***** Wybrany fragment

Dzisiejszy dzień jest powodem do smutku. Sejm RP odrzucił obywatelski projekt ustawy o pełnej ochronie życia. Politycy PiS, którzy przed wyborami powoływali się na wartości katolickie nie dotrzymali słowa.

Gdyby chcieli chronić bezbronne dzieci poczęte to w komisji mogliby dokonać modyfikacji odrzuconej ustawy. Przy debacie powoływali się m.in. na stanowisko biskupów polskich, którzy skrytykowali projekt ustawy przygotowany przez świetnych prawników z Ordo Iuris, ze względu na karanie kobiet. Wiem, że niektórzy z Federacji Ruchów Obrony Życia lobbowali u biskupów żeby nie zaakceptować ustawy, która trafiła pod obrady sejmu i tym sposobem wspomniane środowiska przyczyniły się do odrzucenia wspaniałego projektu ustawy. Dały też pretekst politykom, którzy powołali się m.in. na stanowisko biskupów żeby usprawiedliwić odrzucenie wspomnianej ustawy. Muszę ze smutkiem stwierdzić, że tzw. pseudo obrońcom życia jak również politykom mówiącym, że są za obroną życia i należy dobrze przygotować nowy projekt ustawy udało się swoim nikczemnym zachowaniem przyczynić do tego, ze szybko nie będzie okazji, żeby sejm obradował nad równie dobrym projektem jak ten, który został odrzucony w dniu 06.10.2016 r.

**********
***** Dostarczone dane

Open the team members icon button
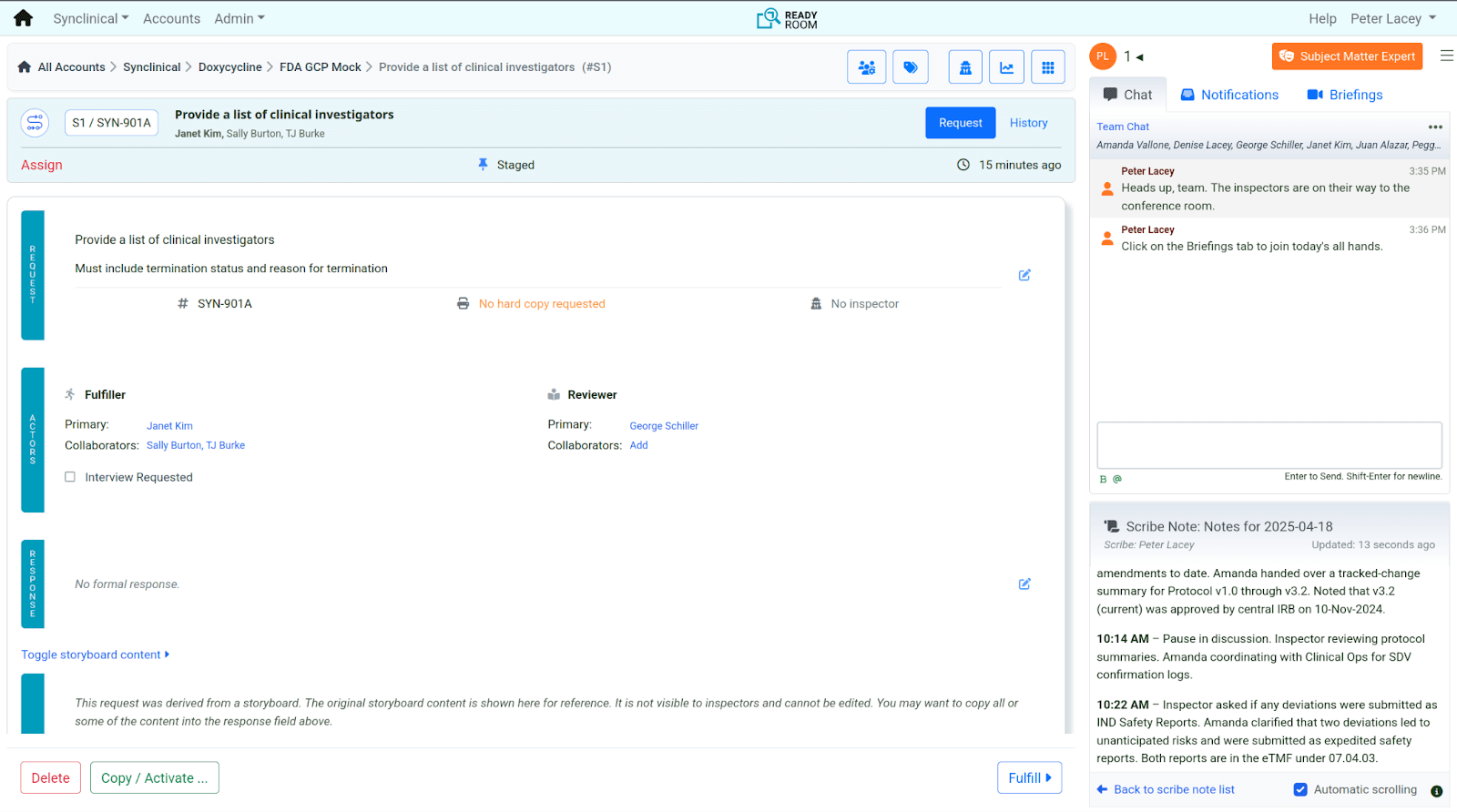 pos(866,67)
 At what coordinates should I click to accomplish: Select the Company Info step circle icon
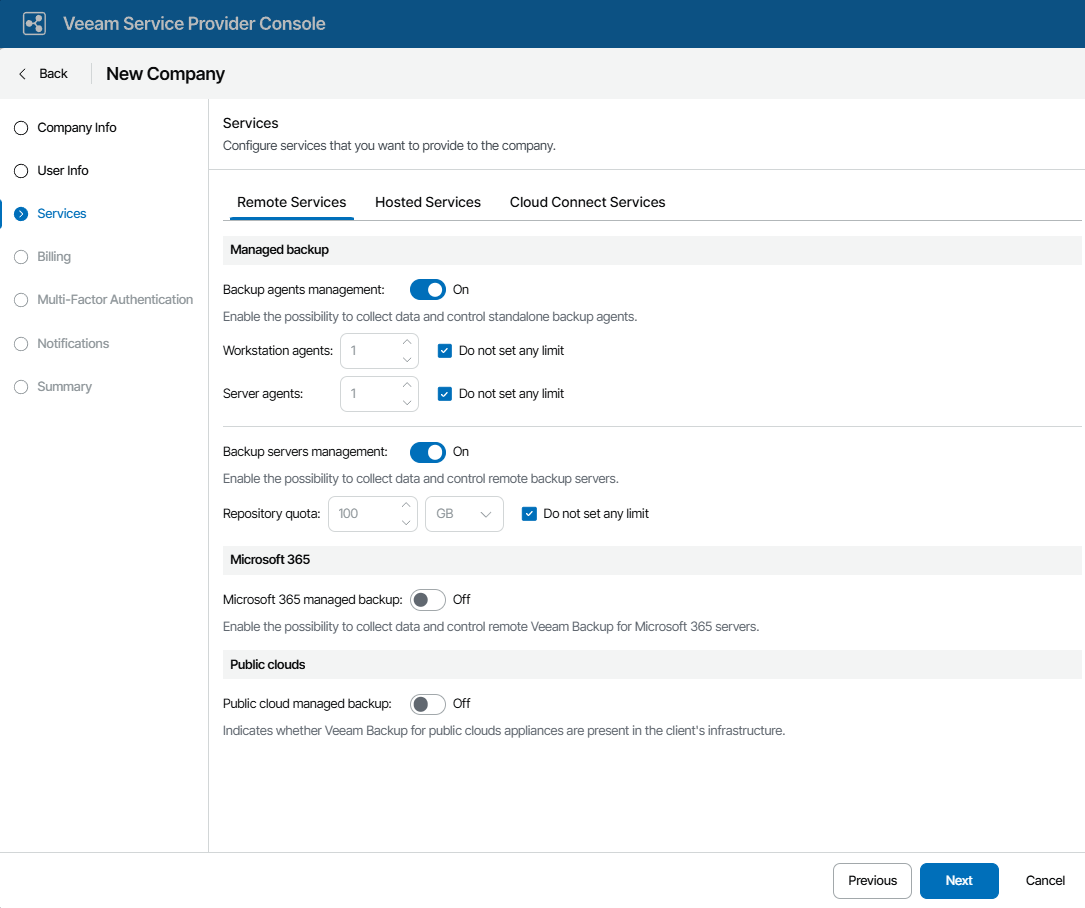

**********

Zadania do wykonania =>
1. Skopiuj z fragmentu dokładnie tę część, która zaczyna się od słów „Dzisiejszy dzień jest” i kończy na słowach „nie dotrzymali słowa.”, łącznie z nimi.
2. Streść fragment w dwóch zdaniach.
3. Kto według fragmentu przygotował projekt ustawy skrytykowany przez biskupów polskich?

Oczekiwane odpowiedzi =>
1.
Dzisiejszy dzień jest powodem do smutku. Sejm RP odrzucił obywatelski projekt ustawy o pełnej ochronie życia. Politycy PiS, którzy przed wyborami powoływali się na wartości katolickie nie dotrzymali słowa.

2. Sejm RP odrzucił obywatelski projekt ustawy o pełnej ochronie życia, a politycy PiS, którzy przed wyborami powoływali się na wartości katolickie, nie dotrzymali słowa. Według fragmentu do odrzucenia projektu przyczynili się też niektórzy członkowie Federacji Ruchów Obrony Życia, którzy lobbowali u biskupów przeciw tej ustawie, a politycy usprawiedliwiali swoją decyzję m.in. stanowiskiem biskupów krytykujących projekt ze względu na karanie kobiet.

3. Przygotowali go prawnicy z Ordo Iuris.